Abstract

Abstract Background Fecal calprotectin (FCP) is a highly sensitive biomarker of intestinal inflammation widely used in diagnostics and monitoring of inflammatory bowel disease (IBD). However, it cannot be used to localize the disease activity and its levels may be false negative or false positive in some cases. The aim of this study was to evaluate tissue calprotectin (TCP) in pediatric patients with Crohn’s disease (CD) and correlate it with FCP and clinical activity of the disease. Methods Fifty-seven pediatric patients with CD at the median age of 10.5 (1-17) years (yrs) were examined for fecal and tissue calaprotectin. Values were correlated to disease activity and histopathological changes of the patients’ endoscopic biopsies. Disease activity was assessed using Pediatric Crohn’s Disease Activity Index (PCDAI), fecal calprotectin (FCP) was measured with ELISA test and the immunohistochemical (IHC) staining for calprotectin antigen was performed on bioptic samples from 6 bowel segments and the number of TCP cells was counted per high power field (HPF).
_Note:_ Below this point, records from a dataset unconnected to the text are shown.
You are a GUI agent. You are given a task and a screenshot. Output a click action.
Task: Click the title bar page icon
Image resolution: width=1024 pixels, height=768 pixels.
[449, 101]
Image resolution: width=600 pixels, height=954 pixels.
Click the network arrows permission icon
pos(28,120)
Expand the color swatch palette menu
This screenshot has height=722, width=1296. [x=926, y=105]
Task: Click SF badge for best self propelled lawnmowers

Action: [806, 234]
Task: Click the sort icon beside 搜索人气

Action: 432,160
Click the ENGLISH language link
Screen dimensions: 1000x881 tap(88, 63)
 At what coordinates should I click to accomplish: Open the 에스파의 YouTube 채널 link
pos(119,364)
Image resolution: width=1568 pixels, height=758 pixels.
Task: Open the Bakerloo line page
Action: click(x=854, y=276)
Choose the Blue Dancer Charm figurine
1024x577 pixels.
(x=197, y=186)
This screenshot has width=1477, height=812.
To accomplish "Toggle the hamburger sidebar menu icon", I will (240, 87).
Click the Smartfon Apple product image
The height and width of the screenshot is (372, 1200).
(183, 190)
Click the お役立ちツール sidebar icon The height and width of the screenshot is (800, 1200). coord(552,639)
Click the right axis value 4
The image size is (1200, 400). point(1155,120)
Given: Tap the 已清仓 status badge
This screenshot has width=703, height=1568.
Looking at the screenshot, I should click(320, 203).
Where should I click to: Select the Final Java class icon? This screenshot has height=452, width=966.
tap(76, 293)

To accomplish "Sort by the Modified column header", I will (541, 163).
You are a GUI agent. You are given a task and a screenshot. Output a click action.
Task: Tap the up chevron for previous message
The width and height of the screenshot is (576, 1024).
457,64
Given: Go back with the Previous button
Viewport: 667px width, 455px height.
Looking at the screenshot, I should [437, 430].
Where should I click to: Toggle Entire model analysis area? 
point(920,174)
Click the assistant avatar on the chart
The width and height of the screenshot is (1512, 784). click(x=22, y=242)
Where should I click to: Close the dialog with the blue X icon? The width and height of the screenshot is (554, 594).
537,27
Non-parametric statistical tests were used for data analysis. Results Patients’ median PCDAI score was 10 (0-63.5), while median FCP was 535 (30-600) ug/g. The only observed correlation was between FCP level and disease activity. There was no associated neither between FCP and TCP, nor TCP and PCDAI. Conclusion Tissue calprotectin unlike FCP does not seem to be a good predictor of disease activity in Polish pediatric patients with CD.